_Text excerpt_
Initial reports said 11 people had been killed, but the death toll climbed as emergency personnel and firefighters searched the casino building. Medics treated survivors for smoke inhalation.

State police officials initially said witnesses reported hearing three explosions before the fire started, but later said a flammable material was used. The officials were not authorized to be quoted by name for security reasons.

The reports of explosions may have been the sound of the ignition of the liquid.

It was the second time in three months that the Casino Royale was targeted. Gunmen struck it and three other casinos on May 25, when the gunmen sprayed the Casino Royale with bullets, but no was reported injured in that attack.

Last month, gunmen killed 20 people at a bar in Monterrey. The attackers sprayed the bar with rounds from assault rifles, and police later found bags of drugs at the bar.

Monterrey has seen bloody turf battles between the Zetas and Gulf cartels in recent months. Once Mexico’s symbol of development and prosperity, the city is seeing this year’s drug-related murders on a pace to double last year’s and triple those of the year before.

___

Associated Press Writer Katherine Corcoran contributed to this report.

Firefighters work to extinguish a fire at the Casino Royale in Monterrey, Mexico, Thursday Aug. 25 2011. Two dozen gunmen burst into the casino in northern Mexico on Thursday, doused it with a flammable liquid and started a fire that trapped gamblers inside, killing more than 28 people and injuring a dozen more, authorities said. (AP Photo/Hans Maximo Musielik)

Firefighters work to extinguish a fire at the Casino Royale in Monterrey, Mexico, …

NEWS UPDATE:

MEXICO CITY (AP) — Former President Vicente Fox suggested Friday that Mexican authorities consider calling on drug cartels for a truce and offering them amnesty, speaking out a day after an apparent cartel attack on a casino killed 52 people.

_Data for review_
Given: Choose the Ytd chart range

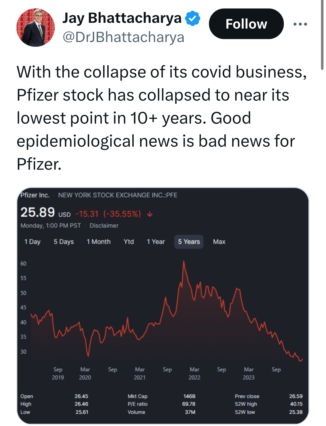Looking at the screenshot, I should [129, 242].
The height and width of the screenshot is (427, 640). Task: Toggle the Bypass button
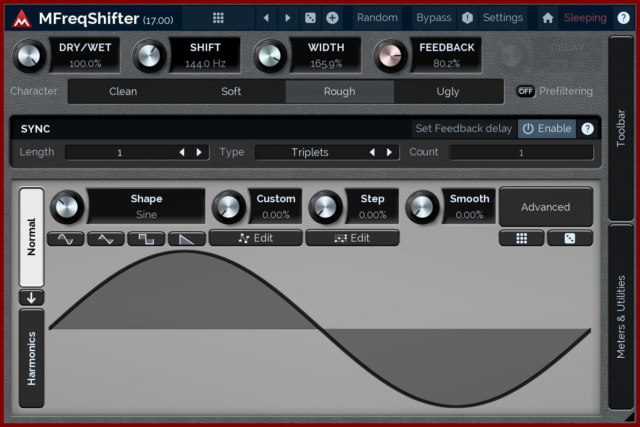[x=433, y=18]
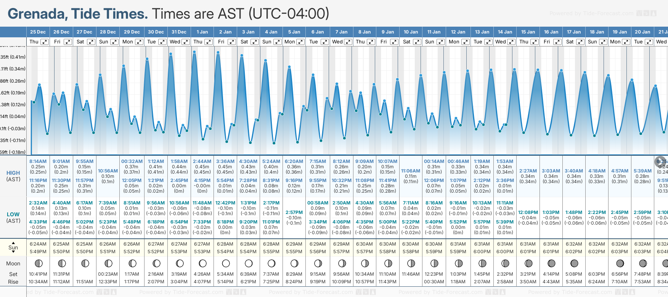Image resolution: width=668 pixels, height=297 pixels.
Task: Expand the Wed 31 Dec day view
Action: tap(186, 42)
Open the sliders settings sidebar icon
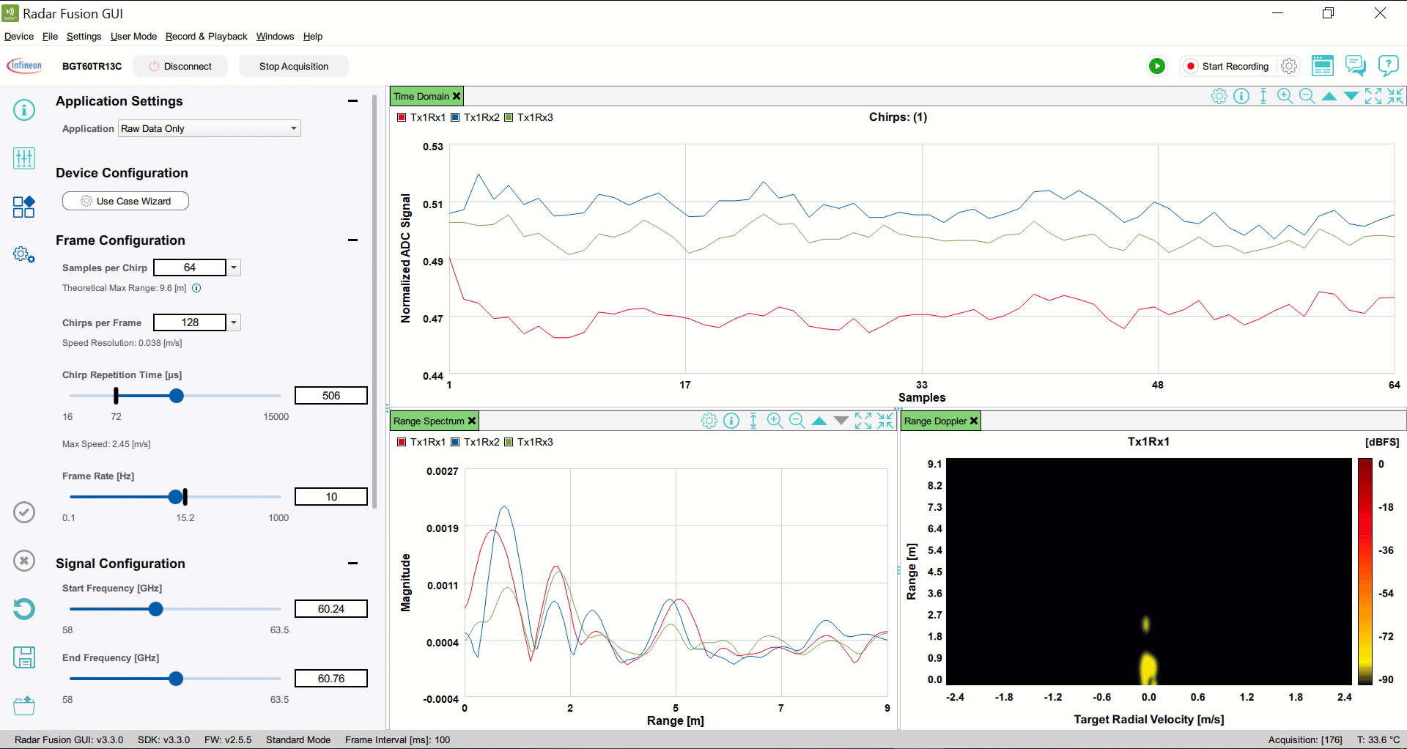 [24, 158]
...
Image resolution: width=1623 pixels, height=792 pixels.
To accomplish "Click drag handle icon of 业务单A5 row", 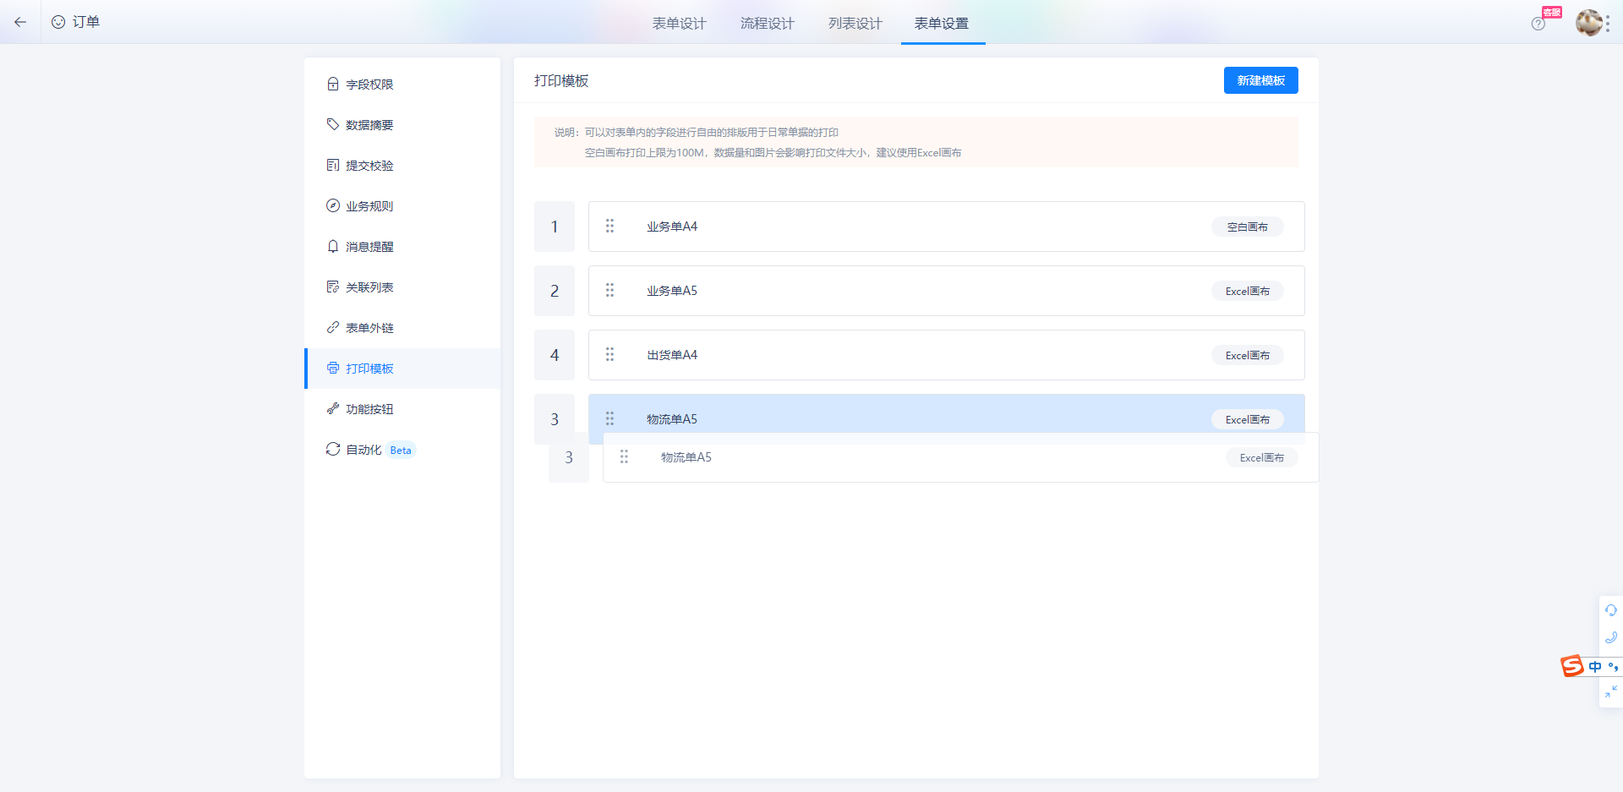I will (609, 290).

_Exercises_
#1 According to the Monterrey casino attack report, which two cartels have been waging turf battles in Monterrey?
#2 Repeat the part of the Monterrey casino attack report starting at "It was the second" and ending at "in that attack.".
#3 Pick up the Monterrey casino attack report after its final sentence and continue writing it.

_Answer list_
#1 The Zetas and Gulf cartels.

#2
It was the second time in three months that the Casino Royale was targeted. Gunmen struck it and three other casinos on May 25, when the gunmen sprayed the Casino Royale with bullets, but no was reported injured in that attack.

#3
Fox, who served from 2000 to 2006, has since advocated legalizing drugs as a way to reduce violence. At least 35,000 and as many as 40,000 people have died since President Felipe Calderon launched an offensive against the cartels in late 2006.

“I want to start a public debate on the following ideas … call on the violent groups for a truce” and “evaluate the advisability of an amnesty law,” Fox said in a speech at an anti-crime event.

Last week, the attorney general of the violence-wracked southern state of Guerrero, Alberto Lopez Rosas, drew criticism when he called on cartels to establish a truce among themselves to prevent civilian casualties in their bloody turf battles.

Federal security spokesman Alejandro Poire rejected that idea this week, saying the gangs must be arrested and disbanded.

“Regarding calls by authorities for the criminals to change their behavior, I think it couldn’t be clearer that peace is not going to be achieved by asking the criminals for something,” Poire said.

“Peace is going to be achieved by bringing the criminals to justice … that their thinking will not be influenced by appealing to their interests by calling on them to change their ways, but by giving them no choice but to submit to the law and stop their crimes.”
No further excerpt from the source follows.